Dengarkabar.com – Komisi Pemberantasan Korupsi (KPK) memeriksa Plt Gubernur Riau SF Hariyanto (SFH) sebagai saksi dalam penyidikan kasus dugaan pemerasan di lingkungan Pemerintah Provinsi Riau. Perkara tersebut menjerat Gubernur Riau nonaktif Abdul Wahid sebagai tersangka.
Pemeriksaan berlangsung di Kantor Badan Pemeriksa Keuangan (BPK) Perwakilan Riau. Selain SF Hariyanto, penyidik juga memanggil mantan Ketua Komisi Penyiaran Indonesia Daerah (KPID) Riau Bambang Suwarno (BS) untuk dimintai keterangan.
Juru Bicara KPK Budi Prasetyo mengatakan pemeriksaan itu merupakan bagian dari upaya penyidik melengkapi alat bukti dalam perkara yang sedang berjalan.
“KPK menjadwalkan pemeriksaan saksi di Kantor Badan Pemeriksa Keuangan Perwakilan Riau atas nama SFH selaku Wagub Riau, dan BS selaku Komisioner KPID Riau periode 2021-2025,” kata Budi, dikutip dari Antara.
Sejumlah Pejabat dan Ajudan Ikut Dipanggil
Selain dua saksi tersebut, KPK juga memanggil dua ajudan Gubernur Riau berinisial RF dan DI. Penyidik turut meminta keterangan sopir Gubernur Riau berinisial FR.
Di sisi lain, KPK menjadwalkan pemeriksaan terhadap seorang anggota DPRD Riau berinisial SA. Berdasarkan informasi yang dihimpun, legislator tersebut adalah Siti Aisyah.
Namun, hingga kini KPK belum mengungkap apakah seluruh saksi memenuhi panggilan pemeriksaan. Budi Prasetyo juga belum memberikan keterangan mengenai materi maupun hasil pemeriksaan para saksi.
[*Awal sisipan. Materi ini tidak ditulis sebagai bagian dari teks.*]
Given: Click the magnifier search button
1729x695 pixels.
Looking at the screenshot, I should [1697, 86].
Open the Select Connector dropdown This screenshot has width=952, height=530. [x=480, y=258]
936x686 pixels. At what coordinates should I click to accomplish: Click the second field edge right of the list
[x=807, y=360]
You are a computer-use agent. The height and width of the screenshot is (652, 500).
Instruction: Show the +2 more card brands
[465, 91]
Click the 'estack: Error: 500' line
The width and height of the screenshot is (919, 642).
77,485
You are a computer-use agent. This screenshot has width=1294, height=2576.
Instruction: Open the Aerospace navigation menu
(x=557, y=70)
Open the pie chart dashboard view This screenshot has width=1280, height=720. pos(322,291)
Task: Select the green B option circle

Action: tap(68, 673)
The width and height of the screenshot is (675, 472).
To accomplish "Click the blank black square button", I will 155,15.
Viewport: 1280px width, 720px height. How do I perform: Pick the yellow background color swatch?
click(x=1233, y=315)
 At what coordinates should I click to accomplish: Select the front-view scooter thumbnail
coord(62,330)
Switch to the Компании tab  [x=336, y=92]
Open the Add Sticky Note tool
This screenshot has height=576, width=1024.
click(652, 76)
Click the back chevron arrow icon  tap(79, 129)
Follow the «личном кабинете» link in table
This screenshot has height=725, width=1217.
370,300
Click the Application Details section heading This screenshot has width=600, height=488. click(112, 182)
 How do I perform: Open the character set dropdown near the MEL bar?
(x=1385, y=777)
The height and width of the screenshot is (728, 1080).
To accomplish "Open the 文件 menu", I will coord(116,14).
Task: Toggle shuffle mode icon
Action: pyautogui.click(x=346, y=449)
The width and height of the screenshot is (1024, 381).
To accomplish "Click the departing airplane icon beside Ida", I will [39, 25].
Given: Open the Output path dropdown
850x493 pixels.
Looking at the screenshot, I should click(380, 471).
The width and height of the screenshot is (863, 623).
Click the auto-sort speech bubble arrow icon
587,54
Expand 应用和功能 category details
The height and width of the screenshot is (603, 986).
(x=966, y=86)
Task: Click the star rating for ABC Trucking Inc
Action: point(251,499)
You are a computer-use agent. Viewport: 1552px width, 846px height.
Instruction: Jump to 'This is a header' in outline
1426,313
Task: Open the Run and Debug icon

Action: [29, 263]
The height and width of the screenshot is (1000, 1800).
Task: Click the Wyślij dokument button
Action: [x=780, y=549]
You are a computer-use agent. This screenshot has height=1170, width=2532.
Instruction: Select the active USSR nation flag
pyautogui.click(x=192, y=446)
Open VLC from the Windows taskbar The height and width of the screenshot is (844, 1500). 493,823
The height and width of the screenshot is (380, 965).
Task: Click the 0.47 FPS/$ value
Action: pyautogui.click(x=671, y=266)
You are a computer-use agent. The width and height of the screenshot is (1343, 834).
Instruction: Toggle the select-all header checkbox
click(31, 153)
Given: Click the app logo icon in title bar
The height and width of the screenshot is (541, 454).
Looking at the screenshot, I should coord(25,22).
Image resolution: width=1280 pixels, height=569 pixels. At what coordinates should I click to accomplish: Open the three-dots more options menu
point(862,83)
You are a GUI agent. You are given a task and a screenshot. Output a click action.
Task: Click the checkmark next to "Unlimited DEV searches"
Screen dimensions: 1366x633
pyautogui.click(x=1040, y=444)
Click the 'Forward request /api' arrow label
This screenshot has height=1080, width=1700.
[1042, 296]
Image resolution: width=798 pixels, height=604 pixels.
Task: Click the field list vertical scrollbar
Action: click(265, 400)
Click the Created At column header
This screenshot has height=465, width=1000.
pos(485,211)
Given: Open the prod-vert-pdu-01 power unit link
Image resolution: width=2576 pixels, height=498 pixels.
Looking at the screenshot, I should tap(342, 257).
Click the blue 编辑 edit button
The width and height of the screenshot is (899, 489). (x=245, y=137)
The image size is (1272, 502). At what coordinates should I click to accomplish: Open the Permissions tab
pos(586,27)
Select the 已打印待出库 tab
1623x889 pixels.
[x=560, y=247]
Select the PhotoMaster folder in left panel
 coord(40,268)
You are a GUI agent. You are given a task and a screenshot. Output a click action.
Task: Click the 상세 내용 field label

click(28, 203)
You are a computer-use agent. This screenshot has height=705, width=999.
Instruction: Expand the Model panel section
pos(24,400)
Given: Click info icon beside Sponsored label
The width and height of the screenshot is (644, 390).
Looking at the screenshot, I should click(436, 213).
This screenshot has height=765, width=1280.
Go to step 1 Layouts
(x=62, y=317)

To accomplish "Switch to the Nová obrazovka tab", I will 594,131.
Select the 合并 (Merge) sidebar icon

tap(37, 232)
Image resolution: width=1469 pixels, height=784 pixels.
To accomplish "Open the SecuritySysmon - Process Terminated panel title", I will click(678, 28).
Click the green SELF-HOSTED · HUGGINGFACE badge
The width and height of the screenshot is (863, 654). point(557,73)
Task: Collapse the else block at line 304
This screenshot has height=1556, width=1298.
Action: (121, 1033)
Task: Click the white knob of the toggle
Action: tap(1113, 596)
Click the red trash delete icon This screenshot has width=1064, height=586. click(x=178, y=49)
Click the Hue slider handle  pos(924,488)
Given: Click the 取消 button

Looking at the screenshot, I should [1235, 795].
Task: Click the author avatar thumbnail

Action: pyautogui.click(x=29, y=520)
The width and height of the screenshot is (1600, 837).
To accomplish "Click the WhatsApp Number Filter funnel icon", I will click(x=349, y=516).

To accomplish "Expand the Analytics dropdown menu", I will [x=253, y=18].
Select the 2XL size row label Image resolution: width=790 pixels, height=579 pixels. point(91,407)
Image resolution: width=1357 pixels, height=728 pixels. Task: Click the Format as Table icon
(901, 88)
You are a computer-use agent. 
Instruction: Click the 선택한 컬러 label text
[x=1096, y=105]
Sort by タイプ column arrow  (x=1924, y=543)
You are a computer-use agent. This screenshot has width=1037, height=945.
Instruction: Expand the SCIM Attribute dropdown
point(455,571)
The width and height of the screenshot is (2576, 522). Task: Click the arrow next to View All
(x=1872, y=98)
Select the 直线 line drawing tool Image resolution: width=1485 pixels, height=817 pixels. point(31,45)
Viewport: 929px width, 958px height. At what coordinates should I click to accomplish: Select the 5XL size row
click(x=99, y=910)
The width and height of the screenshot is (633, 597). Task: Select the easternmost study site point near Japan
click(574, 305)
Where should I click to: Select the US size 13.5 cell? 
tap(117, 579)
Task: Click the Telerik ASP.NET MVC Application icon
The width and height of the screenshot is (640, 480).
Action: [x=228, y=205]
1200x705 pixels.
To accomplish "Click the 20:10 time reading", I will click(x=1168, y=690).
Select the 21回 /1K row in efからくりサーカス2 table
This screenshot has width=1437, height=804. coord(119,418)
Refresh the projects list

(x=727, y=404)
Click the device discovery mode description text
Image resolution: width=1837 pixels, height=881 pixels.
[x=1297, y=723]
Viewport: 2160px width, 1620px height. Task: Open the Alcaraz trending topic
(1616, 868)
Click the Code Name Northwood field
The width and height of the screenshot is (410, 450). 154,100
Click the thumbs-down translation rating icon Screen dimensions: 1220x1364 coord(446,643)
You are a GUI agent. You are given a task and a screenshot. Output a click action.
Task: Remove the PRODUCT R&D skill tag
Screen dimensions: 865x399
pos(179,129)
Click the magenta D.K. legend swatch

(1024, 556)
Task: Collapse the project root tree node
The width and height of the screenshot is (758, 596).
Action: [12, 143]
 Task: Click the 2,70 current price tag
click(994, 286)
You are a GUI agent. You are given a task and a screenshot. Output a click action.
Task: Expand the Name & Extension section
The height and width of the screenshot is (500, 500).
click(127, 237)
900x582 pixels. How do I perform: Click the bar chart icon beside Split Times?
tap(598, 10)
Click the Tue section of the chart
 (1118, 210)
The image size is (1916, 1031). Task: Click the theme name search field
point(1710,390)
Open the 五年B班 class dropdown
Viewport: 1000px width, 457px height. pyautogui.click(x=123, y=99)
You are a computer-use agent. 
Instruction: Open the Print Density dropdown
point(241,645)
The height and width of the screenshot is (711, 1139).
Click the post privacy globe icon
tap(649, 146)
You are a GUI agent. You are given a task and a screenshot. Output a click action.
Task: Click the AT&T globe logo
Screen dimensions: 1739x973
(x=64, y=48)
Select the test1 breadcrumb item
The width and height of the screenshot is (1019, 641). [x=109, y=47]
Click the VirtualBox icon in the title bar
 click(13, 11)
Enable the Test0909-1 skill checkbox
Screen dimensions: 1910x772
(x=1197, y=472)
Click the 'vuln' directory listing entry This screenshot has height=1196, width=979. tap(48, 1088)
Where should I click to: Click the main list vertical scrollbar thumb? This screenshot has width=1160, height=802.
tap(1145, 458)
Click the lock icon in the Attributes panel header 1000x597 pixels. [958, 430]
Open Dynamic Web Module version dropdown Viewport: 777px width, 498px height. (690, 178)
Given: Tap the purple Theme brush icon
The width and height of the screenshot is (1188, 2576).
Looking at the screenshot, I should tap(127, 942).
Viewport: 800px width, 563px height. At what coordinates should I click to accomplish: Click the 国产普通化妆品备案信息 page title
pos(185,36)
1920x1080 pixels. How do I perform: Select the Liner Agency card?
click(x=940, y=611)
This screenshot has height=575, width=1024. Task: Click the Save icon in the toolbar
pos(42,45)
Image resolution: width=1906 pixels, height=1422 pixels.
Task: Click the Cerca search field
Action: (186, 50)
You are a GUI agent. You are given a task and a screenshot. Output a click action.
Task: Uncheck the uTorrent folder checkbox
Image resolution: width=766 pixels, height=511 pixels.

Berawal dari OTT pada 2025
Kasus ini bermula dari operasi tangkap tangan (OTT) yang dilakukan KPK pada 3 November 2025. Saat itu, penyidik menangkap Gubernur Riau Abdul Wahid bersama delapan orang lainnya.
Sehari kemudian, tepatnya pada 4 November 2025, Tenaga Ahli Gubernur Riau Dani M Nursalam menyerahkan diri kepada KPK setelah proses penindakan berlangsung.
Selanjutnya, pada 5 November 2025, KPK menetapkan Abdul Wahid (AW), Kepala Dinas PUPR Riau M Arief Setiawan (MAS), dan Tenaga Ahli Gubernur Riau Dani M Nursalam (DAN) sebagai tersangka. Ketiganya diduga terlibat dalam kasus pemerasan di lingkungan Pemerintah Provinsi Riau pada tahun anggaran 2025.
Penyidikan Terus Berkembang
Perkembangan penyidikan berlanjut pada 9 Maret 2026. KPK menetapkan ajudan Abdul Wahid, Marjani (MJN), sebagai tersangka dalam perkara yang sama.
Pemanggilan sejumlah pejabat, ajudan, hingga pihak lain sebagai saksi menunjukkan penyidik masih terus menelusuri rangkaian peristiwa dan mengumpulkan keterangan untuk mengungkap dugaan tindak pidana korupsi tersebut. Proses pemeriksaan diharapkan dapat memperkuat pembuktian dan melengkapi berkas penyidikan sebelum perkara memasuki tahapan berikutnya.